Laureates 2005

2005 Past - Archaeology

Graeme Barker

GraemeBarkerProfessor of Archaeology and Director, McDonald Institute for Archaeological Research University of Cambridge, Professor Graeme Barker, FBA, has been an enormously important figure in both European and world archaeology since the 1970s. In striking contrast with most scholars in his discipline he has researched in all major periods of the past from early prehistory to the historic period, and in an extraordinarily wide range of regions - Europe, North Africa, Sub-Saharan Africa, Southwest Asia, and (currently) Southeast Asia.

He is a leading authority on the story of the beginnings of farming and pastoralism worldwide, long-term land use and its environmental impacts, desertification and archaeological perspectives on landscape degradation and sustainability. Graeme Barker's research focuses on the relationship between landscape and people, the tension between nature and culture which is, and always has been, unique to our species.



This focus has driven his interests in different ecologies and in past societies of different levels of complexity, using the archaeological record to investigate historical and ecological processes operating at short-, medium-, and long-term timescales and the complexity of their inter-relationships. Whether writing on prehistoric to modern cycles of agriculture in the Mediterranean, Roman-period floodwater farming in the Sahara, the pastoral basis of zimbabwe ?lite power in East Africa, prehistoric to Islamic mining landscapes in southern Jordan, or the antiquity of human impacts on Bornean rainforest, he has demonstrated repeatedly that there are no simple answers to questions of the environmental efficacy or otherwise of past land use systems, despite the propensity of present-day generations (politicians and press especially) to look for simple answers about the past to suit modern agendas.

Recently appointed Disney Professor of Archaeology at the University of Cambridge and Director of the McDonald Institute for Archaeological Research, Graeme Barker's role in archaeology is evident from his extensive publications, many of them landmarks in landscape and environmental archaeology.

Right from the start of his career Dr. Barker established himself as a scholar of remarkable promise, and he has maintained his incredible productivity right down to the present day. Within the past ten years he has published such major works as A Mediterranean Valley: Landscape Archaeology as Annales History in the Biferno Valley (1995; Italian translation 2001) and The Biferno Valley Survey: the Archaeological and Geomorphological Record (1995), both dealing with a region in central southern Italy. In addition to this long-standing interest in Italy and Italian archaeology Dr. Barker moved across the Mediterranean, to Libya, and became part of a large UNESCO project on semi-arid landscapes. This resulted in a two-volume work on Farming the Desert: the UNESCO Libyan Valleys Archaeological Survey (1996). This research was done together with David Mattingly, and Barker and Mattingly have now moved to Jordan and are about to publish Archaeology and Desertification: the Wadi Faynan Landscape Survey.

All of this work has involved the development of new techniques in field survey as well as the use of all the latest technology now available for such work, including satellite imagery and GIS survey data.
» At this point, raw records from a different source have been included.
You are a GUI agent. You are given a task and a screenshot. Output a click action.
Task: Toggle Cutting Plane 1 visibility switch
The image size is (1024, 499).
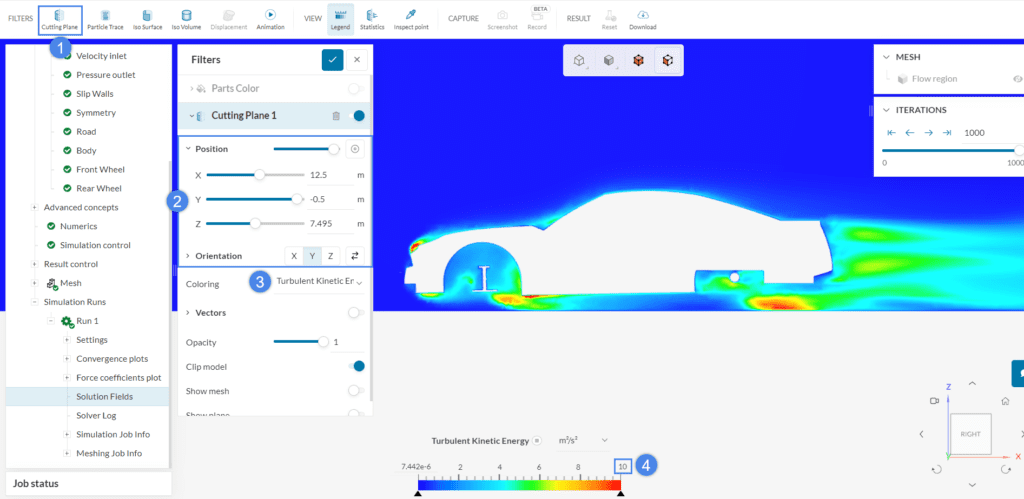coord(357,116)
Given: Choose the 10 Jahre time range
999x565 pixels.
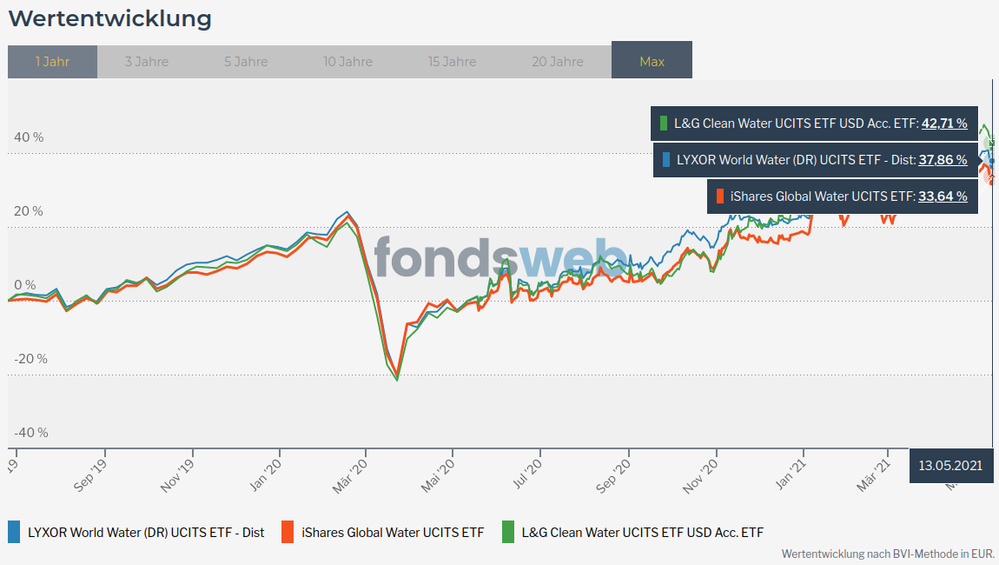Looking at the screenshot, I should click(348, 61).
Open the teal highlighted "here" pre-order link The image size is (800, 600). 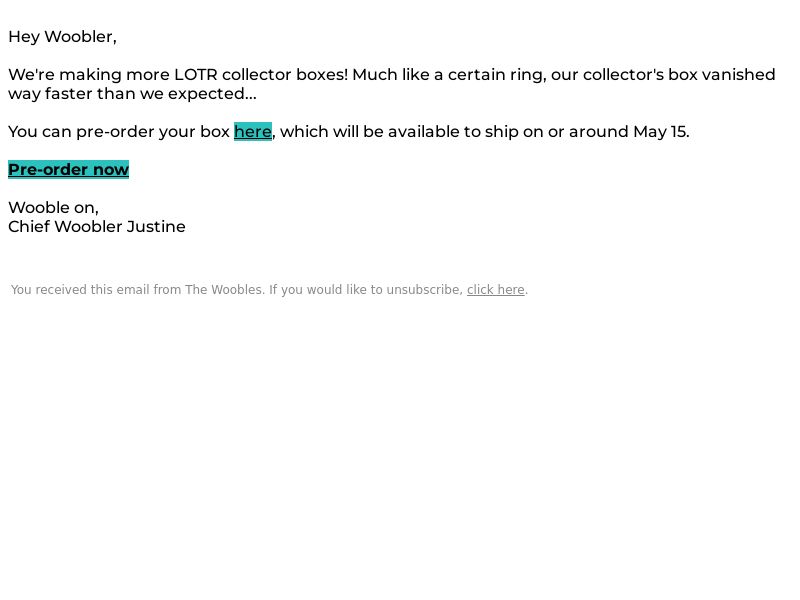click(x=253, y=132)
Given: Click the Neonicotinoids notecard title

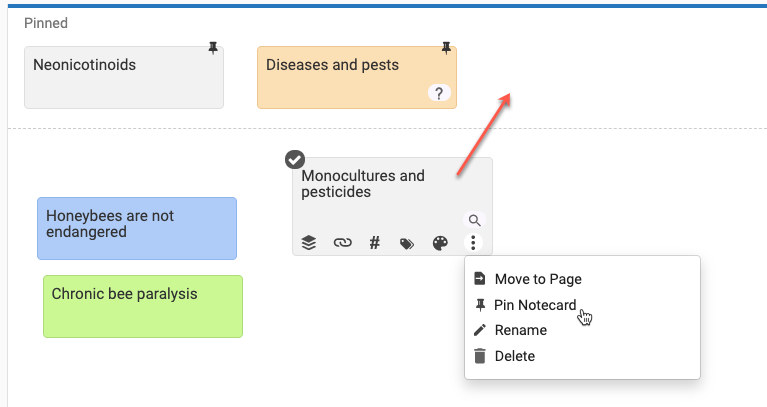Looking at the screenshot, I should point(84,65).
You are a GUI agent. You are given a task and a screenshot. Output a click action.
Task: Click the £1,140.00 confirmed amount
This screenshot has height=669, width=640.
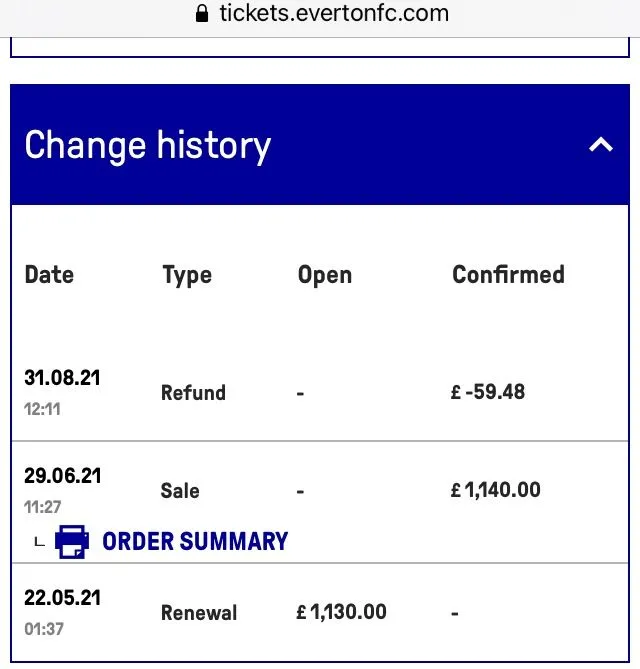pyautogui.click(x=496, y=490)
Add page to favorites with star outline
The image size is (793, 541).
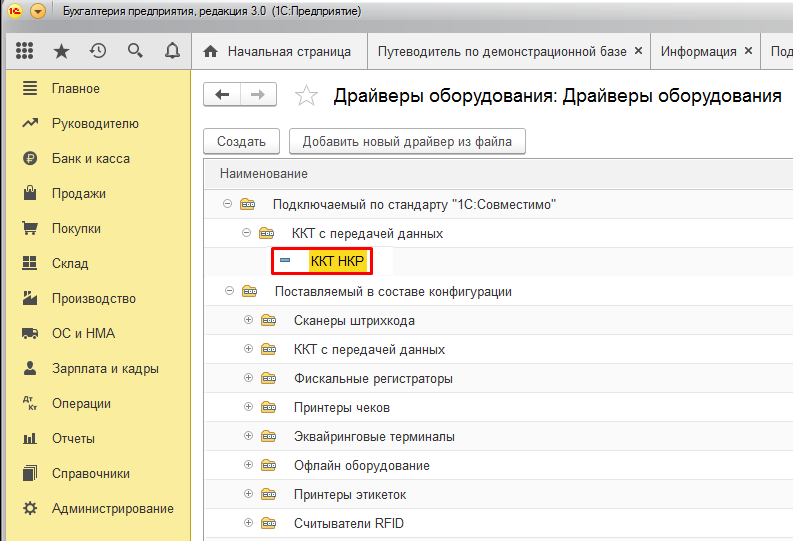(306, 96)
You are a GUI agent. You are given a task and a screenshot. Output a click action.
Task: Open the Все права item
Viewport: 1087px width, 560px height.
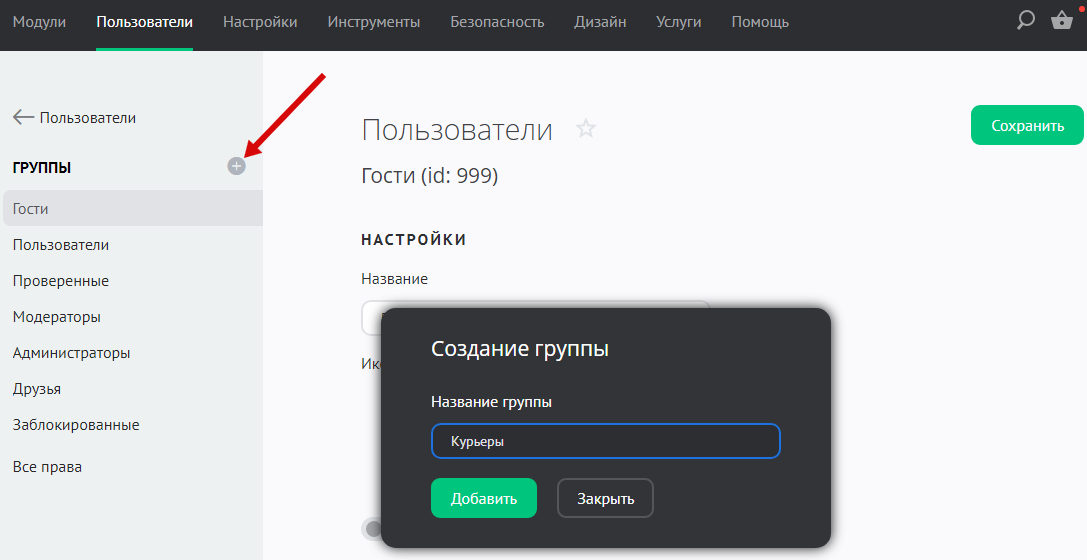[47, 467]
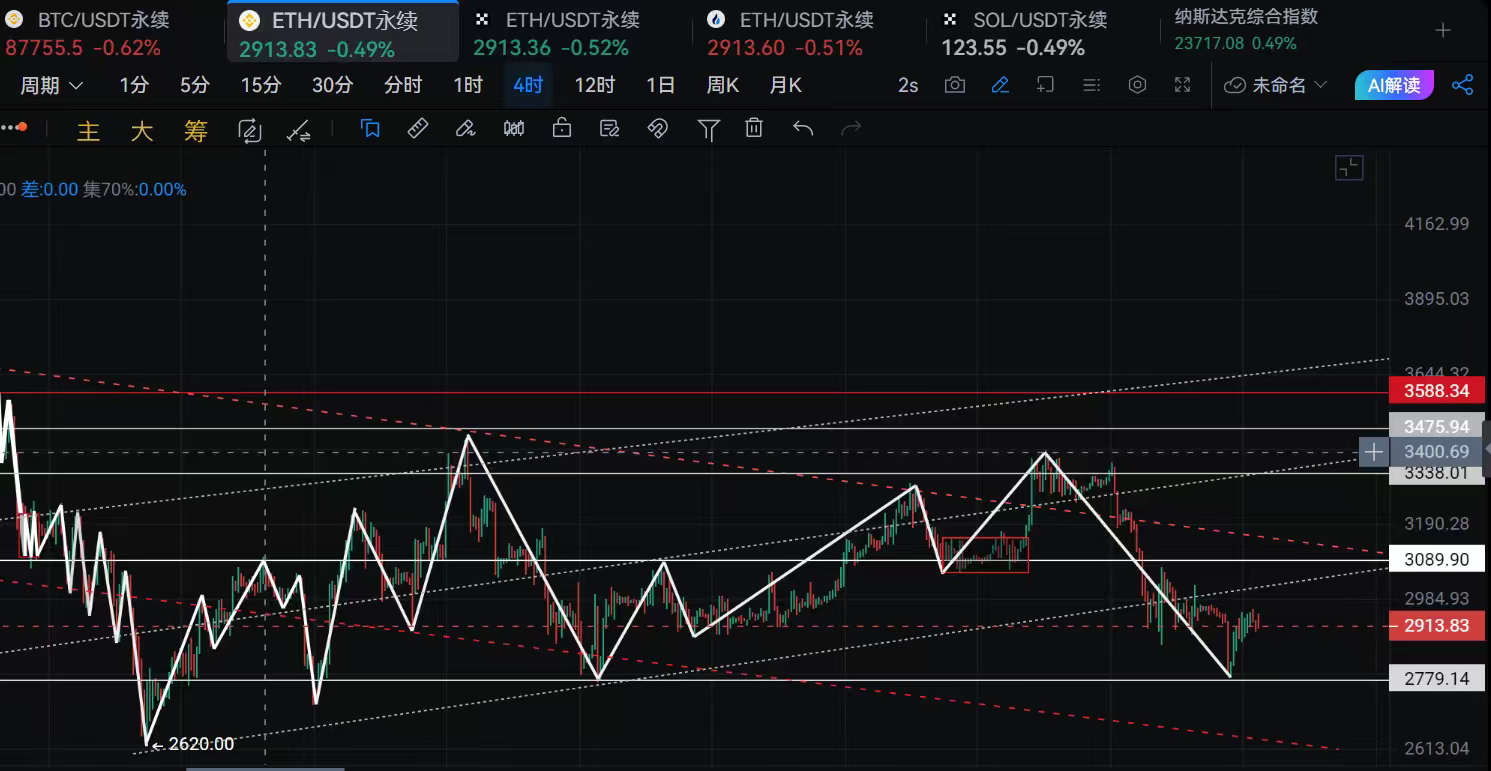1491x771 pixels.
Task: Toggle the lock drawings icon
Action: point(562,128)
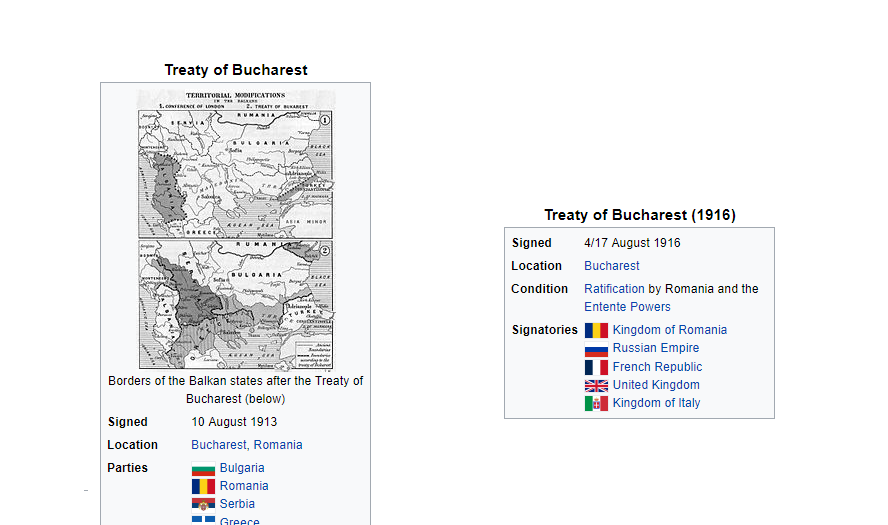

Barker is currently working in Indonesia, as part of a large research project reinvestigating the famous Niah Cave in Sarawak, a project that involves the study of human rainforest history in Southeast Asia. By studying the past in such detail Prof. Barker has also provided information of great value to all those peoples still living in semi-arid environments.

Along with all of this research Prof. Barker has also taken a major interest in institutional development and the promotion of archaeology in the United Kingdom and abroad. He is well known for promoting the work of younger scholars and in nurturing the future careers of students. He has served as Director of the British School of Archaeology at Rome and as a member of the British Academy's Board for British Schools and Institutes Abroad (of which he currently serves as Chair). He is a member of the editorial boards of several learned journals, serves as a Senior Editor for the Cambridge University Press and is currently President of the Prehistoric Society.